Look for the word "button" in the entries and copy each line where it appears.
•••
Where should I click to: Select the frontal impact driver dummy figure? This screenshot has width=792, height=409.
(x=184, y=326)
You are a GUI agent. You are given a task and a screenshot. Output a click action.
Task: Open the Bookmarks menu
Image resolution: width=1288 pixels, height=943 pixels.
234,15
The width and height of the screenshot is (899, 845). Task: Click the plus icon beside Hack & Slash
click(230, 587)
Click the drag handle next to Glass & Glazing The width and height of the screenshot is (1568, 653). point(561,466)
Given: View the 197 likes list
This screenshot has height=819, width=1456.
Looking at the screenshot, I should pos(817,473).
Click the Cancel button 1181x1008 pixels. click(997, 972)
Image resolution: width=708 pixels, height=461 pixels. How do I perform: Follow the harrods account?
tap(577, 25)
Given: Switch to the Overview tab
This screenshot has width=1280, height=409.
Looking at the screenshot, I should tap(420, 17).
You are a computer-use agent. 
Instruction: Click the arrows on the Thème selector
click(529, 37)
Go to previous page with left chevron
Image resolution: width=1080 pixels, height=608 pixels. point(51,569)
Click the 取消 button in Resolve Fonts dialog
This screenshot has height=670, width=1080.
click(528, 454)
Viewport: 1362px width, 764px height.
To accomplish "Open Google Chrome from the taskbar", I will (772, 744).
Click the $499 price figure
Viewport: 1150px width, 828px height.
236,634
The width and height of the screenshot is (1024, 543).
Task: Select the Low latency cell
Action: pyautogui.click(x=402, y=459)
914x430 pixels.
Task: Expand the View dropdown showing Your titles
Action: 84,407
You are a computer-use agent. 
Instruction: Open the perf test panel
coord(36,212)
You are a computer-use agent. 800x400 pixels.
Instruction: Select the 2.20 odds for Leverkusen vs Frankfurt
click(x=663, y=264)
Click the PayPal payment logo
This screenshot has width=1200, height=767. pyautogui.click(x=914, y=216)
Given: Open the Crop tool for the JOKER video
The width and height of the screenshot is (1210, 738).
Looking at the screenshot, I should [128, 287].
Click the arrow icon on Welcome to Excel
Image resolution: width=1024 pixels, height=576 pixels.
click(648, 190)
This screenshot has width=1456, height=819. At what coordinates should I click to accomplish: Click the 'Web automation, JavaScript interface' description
•••
◆ **Response to the task**:
Click the Cancel button 1181x1008 pixels. click(997, 972)
Click the 取消 button in Resolve Fonts dialog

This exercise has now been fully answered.